* **Brief**
Copy out, unchanged, only the lines of the entries below from the line containing "Task: Click the Main track play icon" to the line containing "coord(1241,88)", both of those lines included.

* **Stored records**
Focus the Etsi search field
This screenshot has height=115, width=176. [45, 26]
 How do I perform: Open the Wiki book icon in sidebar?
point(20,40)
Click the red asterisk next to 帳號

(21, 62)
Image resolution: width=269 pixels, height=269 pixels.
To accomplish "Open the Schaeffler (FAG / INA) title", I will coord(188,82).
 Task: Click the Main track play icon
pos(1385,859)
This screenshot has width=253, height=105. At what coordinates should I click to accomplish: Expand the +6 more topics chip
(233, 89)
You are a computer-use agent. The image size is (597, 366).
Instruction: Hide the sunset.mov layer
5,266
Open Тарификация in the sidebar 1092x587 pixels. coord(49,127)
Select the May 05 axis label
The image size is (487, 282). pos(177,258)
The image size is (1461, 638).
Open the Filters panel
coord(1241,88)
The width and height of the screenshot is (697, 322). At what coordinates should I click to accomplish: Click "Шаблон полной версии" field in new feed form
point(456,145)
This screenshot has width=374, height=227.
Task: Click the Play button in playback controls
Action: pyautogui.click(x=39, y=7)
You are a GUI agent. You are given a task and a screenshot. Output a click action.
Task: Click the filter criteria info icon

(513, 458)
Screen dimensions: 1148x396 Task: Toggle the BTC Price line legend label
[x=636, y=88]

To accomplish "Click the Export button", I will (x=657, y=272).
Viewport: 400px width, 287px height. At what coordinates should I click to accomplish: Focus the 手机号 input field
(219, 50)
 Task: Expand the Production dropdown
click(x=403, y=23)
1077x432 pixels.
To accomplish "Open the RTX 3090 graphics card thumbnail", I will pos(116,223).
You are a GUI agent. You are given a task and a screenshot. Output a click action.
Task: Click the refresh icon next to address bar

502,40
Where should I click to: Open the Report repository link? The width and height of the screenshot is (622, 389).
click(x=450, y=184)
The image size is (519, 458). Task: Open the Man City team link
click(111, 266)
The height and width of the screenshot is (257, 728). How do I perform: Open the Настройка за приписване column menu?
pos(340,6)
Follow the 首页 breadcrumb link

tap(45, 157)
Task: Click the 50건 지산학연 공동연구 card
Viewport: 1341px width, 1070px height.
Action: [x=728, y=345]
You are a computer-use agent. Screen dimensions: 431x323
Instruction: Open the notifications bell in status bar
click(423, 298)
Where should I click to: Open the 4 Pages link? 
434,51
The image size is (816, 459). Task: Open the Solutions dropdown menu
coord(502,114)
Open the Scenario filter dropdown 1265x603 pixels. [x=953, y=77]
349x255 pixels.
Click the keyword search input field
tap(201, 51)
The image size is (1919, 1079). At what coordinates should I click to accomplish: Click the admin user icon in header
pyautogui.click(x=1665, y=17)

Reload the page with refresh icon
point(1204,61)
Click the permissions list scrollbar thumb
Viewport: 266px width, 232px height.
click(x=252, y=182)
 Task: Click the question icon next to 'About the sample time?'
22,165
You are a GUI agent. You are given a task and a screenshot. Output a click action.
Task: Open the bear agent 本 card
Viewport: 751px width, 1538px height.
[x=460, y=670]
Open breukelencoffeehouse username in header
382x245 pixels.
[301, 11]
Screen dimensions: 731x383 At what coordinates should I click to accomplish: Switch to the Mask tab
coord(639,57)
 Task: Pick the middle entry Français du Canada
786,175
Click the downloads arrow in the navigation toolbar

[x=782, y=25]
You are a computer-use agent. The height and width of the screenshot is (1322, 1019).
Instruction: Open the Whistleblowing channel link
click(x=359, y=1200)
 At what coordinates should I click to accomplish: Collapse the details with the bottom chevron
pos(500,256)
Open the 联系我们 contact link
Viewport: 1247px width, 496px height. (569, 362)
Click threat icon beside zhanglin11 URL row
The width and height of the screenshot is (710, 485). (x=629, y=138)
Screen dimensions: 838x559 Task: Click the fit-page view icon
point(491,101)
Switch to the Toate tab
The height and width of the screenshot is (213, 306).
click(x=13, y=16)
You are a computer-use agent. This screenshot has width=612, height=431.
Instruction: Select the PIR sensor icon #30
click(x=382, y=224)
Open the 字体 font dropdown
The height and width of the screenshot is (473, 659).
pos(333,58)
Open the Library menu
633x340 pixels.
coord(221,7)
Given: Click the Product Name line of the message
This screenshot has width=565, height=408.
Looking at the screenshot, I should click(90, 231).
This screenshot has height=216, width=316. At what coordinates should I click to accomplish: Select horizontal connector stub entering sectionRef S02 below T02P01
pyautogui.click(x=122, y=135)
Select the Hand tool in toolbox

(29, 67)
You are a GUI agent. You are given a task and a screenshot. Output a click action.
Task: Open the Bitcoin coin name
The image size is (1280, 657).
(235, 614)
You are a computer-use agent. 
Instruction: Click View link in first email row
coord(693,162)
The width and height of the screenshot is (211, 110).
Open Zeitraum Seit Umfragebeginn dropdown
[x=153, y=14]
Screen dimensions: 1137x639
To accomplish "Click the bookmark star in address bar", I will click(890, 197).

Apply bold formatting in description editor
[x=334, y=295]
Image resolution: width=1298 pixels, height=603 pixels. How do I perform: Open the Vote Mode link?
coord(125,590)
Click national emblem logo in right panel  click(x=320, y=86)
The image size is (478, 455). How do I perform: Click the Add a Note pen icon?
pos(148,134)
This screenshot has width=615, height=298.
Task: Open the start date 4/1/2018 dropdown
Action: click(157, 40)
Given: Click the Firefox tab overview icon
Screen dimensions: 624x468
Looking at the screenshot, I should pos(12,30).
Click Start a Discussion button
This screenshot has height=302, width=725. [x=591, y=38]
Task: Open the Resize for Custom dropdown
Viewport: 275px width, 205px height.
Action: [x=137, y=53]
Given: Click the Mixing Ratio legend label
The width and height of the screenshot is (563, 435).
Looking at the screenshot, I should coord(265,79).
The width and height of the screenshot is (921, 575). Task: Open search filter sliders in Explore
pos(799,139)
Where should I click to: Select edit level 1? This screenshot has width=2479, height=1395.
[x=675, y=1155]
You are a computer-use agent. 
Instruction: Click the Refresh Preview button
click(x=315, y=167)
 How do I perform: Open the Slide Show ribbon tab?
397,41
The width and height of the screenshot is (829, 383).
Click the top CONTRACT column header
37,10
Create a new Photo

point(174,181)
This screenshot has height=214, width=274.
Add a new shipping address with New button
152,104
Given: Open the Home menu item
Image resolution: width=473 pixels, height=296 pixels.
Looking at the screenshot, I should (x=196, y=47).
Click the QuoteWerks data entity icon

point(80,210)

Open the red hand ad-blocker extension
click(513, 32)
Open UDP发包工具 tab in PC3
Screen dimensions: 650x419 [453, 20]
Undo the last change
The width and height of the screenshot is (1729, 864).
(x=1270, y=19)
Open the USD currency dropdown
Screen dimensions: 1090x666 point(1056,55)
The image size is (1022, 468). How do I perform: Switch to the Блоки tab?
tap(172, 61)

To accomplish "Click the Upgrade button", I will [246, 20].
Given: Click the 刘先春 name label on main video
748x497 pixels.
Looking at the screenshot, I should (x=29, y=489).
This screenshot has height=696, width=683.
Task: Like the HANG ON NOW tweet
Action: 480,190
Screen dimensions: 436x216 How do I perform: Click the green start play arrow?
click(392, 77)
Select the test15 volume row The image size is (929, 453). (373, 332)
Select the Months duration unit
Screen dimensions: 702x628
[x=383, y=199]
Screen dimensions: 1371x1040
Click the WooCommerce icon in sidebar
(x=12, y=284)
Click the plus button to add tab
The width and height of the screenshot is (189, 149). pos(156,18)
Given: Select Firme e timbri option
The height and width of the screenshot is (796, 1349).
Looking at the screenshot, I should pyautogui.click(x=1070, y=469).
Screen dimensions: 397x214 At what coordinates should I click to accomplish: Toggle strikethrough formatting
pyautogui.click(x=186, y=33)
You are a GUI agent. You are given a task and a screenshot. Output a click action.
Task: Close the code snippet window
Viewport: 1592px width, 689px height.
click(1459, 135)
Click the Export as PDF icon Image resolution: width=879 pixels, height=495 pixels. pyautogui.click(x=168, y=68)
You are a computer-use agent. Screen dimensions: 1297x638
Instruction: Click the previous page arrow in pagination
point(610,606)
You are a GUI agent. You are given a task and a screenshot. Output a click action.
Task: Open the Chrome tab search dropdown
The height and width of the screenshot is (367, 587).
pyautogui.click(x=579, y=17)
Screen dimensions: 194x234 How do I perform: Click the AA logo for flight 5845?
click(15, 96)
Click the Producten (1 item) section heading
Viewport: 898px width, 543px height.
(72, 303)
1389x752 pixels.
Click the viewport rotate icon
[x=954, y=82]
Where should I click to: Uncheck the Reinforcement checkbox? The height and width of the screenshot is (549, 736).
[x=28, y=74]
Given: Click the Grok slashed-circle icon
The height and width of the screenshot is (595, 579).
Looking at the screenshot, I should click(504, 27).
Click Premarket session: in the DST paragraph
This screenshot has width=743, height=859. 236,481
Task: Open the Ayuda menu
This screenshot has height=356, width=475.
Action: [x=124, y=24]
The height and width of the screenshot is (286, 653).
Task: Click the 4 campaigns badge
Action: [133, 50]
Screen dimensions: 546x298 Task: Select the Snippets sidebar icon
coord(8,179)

* **Exercise result**
 Task: Click the Main track play icon
pos(1385,859)
This screenshot has width=253, height=105. At what coordinates should I click to accomplish: Expand the +6 more topics chip
(233, 89)
You are a computer-use agent. The image size is (597, 366).
Instruction: Hide the sunset.mov layer
5,266
Open Тарификация in the sidebar 1092x587 pixels. coord(49,127)
Select the May 05 axis label
The image size is (487, 282). pos(177,258)
The image size is (1461, 638).
Open the Filters panel
coord(1241,88)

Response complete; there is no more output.